I have heard many people comment that they learn so much from their children. Today, for the first time, I understand what they mean. We took our girls to Great Adventures for the day. My 6 year old really wanted to win a stuffed animal. We played a few games and lost each one. By that point, we were all tired and my husband and I did not want to spend any more money. My daughter was in tears, of course, but I knew she would survive. As we walked, my husband ran into a co-worker of his. Out of nowhere, she asked if our girls wanted some of the stuffed animals she and her friends had won. I could not believe it! Instant manifestation and in a very unexpected way. Fabulous!
I could certainly use some lessons. I have been working towards achieving a goal. It’s been months now. I have tried chanting, positive thinking, scripting, writing, creating a magic box, etc. And yet it still has not manifested. Oh, and don’t be confused, I have also taken a lot of action towards my goals. I am not one to just think about doing something. I do it.
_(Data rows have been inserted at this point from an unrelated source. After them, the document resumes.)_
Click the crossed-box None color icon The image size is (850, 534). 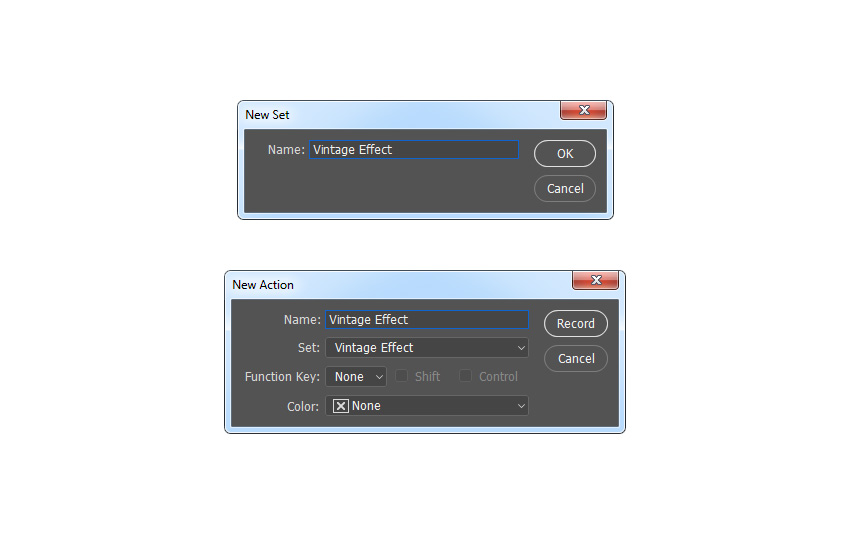click(x=340, y=406)
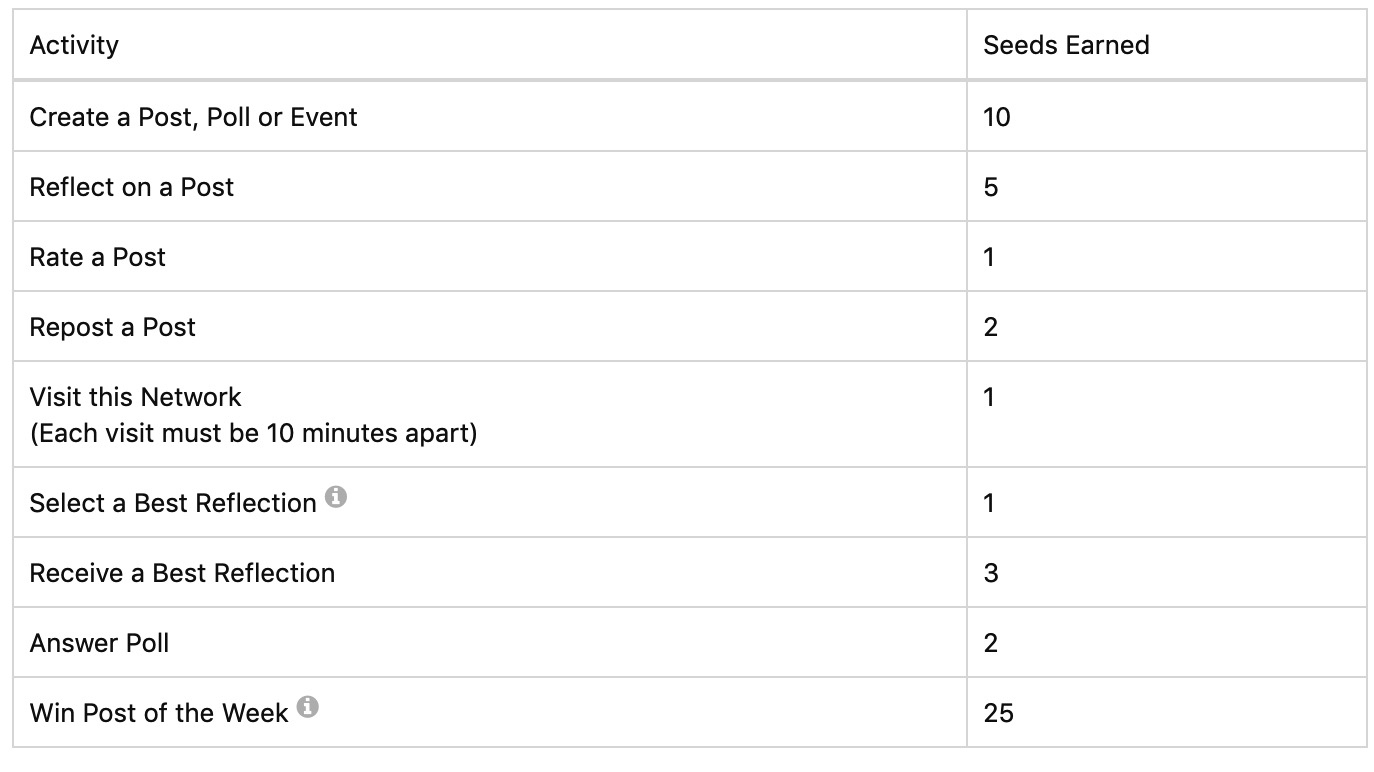The height and width of the screenshot is (772, 1374).
Task: Click info icon beside Win Post of the Week
Action: coord(308,707)
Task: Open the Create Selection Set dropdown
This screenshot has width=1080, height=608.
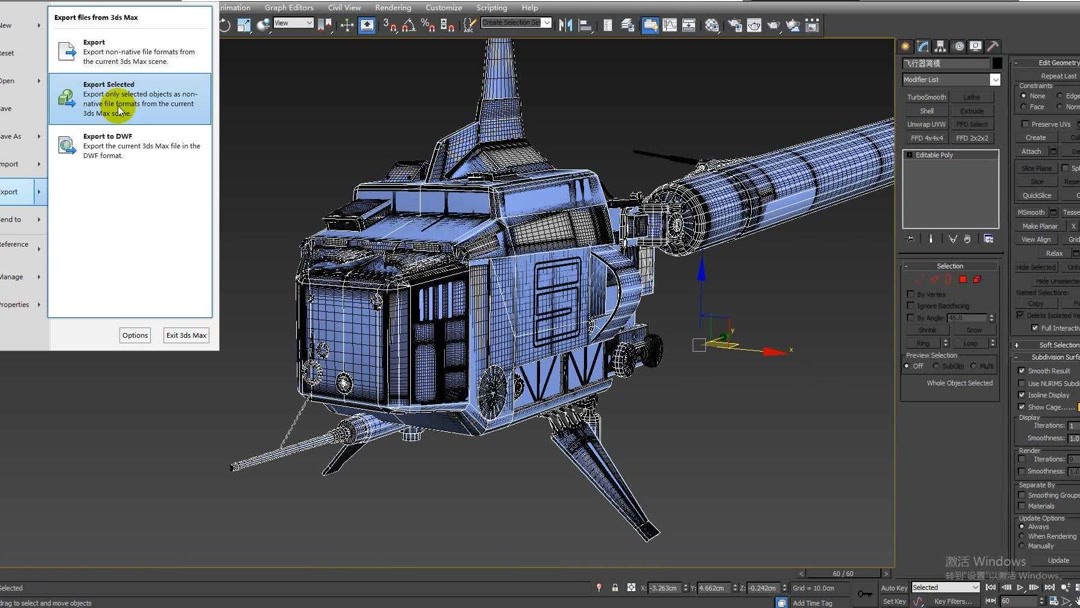Action: pyautogui.click(x=546, y=23)
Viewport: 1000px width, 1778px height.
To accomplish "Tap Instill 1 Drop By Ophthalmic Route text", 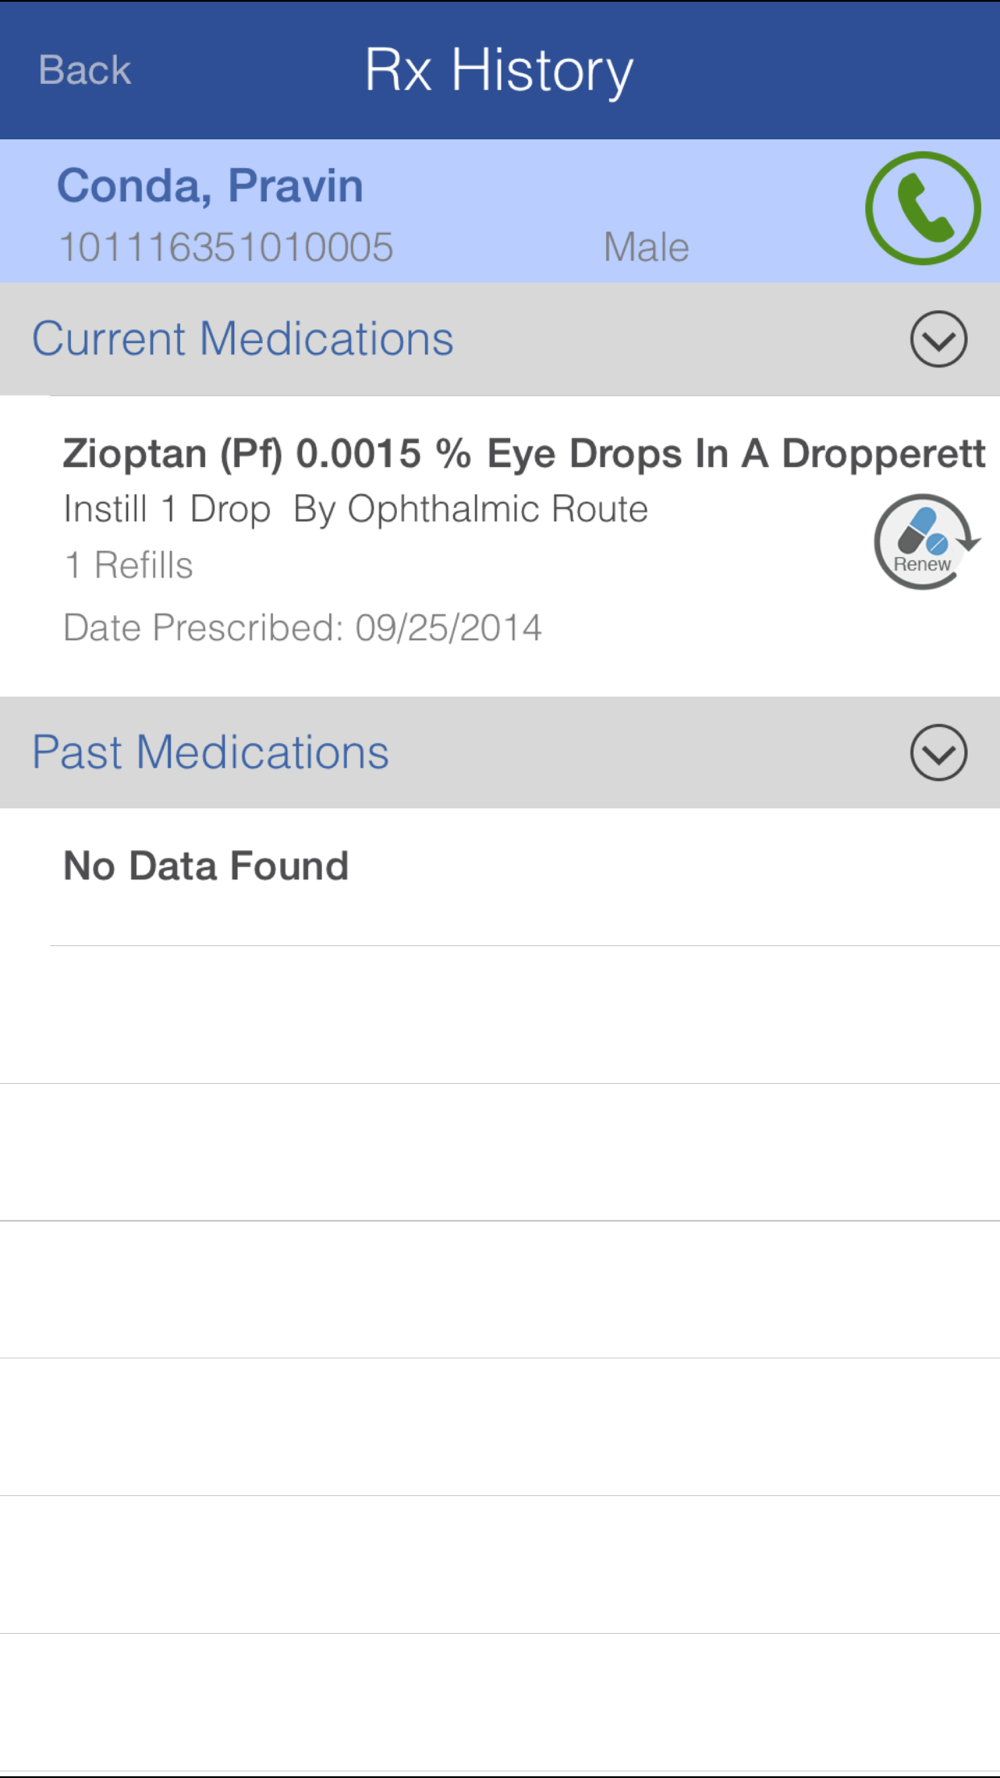I will (x=356, y=509).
Most would say it’s clear that the reason why it has not yet manifested is because I am concentrating on the fact that it’s not here yet. “You have to act AS IF it’s here.” Or “Focus on the feeling that you think you will feel once you achieve your goal.” Although I get those statements and I agree with them, I still want my goal to MANIFEST RIGHT NOW! My desire isn’t even a major one at all. I am not asking to win the lottery or win a new car (although I would certainly accept those in my life). It’s a very attainable goal. I just don’t get it.
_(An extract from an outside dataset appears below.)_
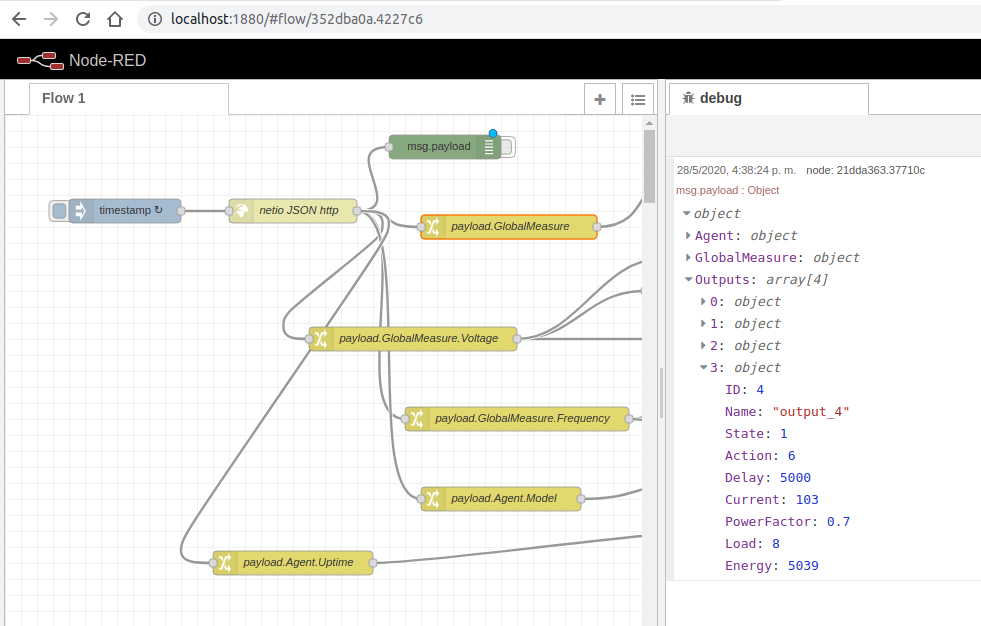Click the Node-RED logo in the header
Screen dimensions: 981x626
pos(38,59)
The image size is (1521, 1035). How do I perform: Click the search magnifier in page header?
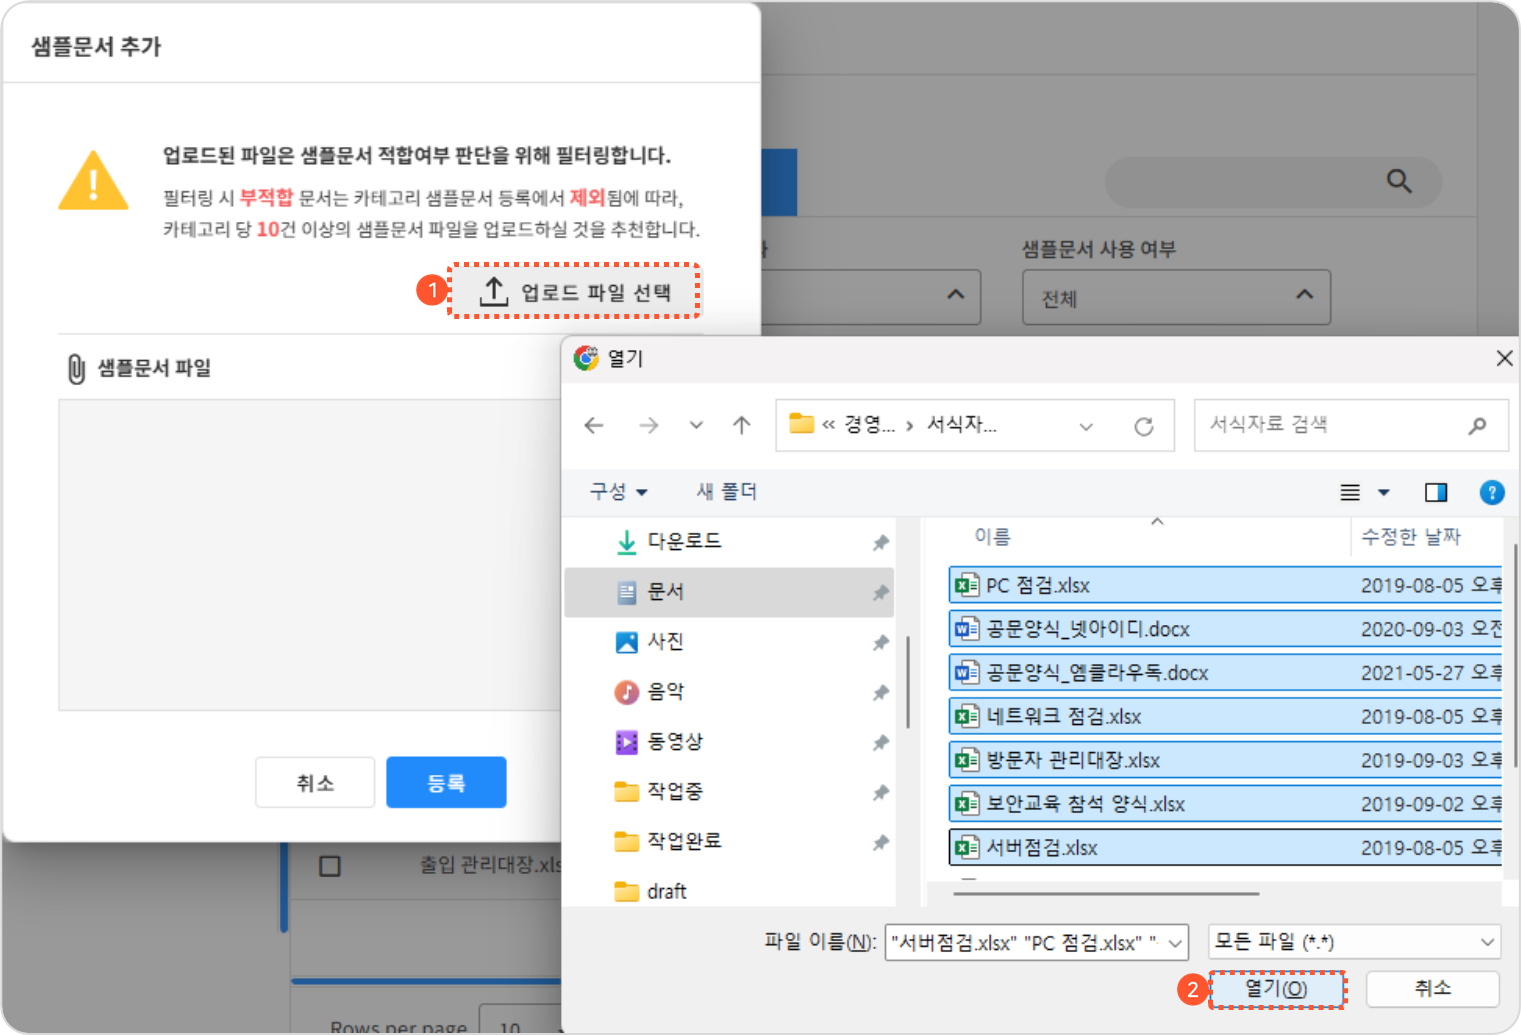click(1398, 182)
So, I’ve decided to just forget about it. I know I have done all that I can. However, even as I write this, I don’t believe it. I feel letting go means letting go of my desire. And that is not the case. I still want it! I do intend to let go of the feeling that I must do something else in order to make it happen. I’ve tried and I’ve tried. I’ve asked the Universe for help over and over. I’m done asking. I’m done trying. I am sick and tired of feeling this way. I’m letting the Universe take over. I’ve made it perfectly clear what I want.
There must be an easier way. There must be a better way. Maybe I should wake up my daughter and ask for her secret.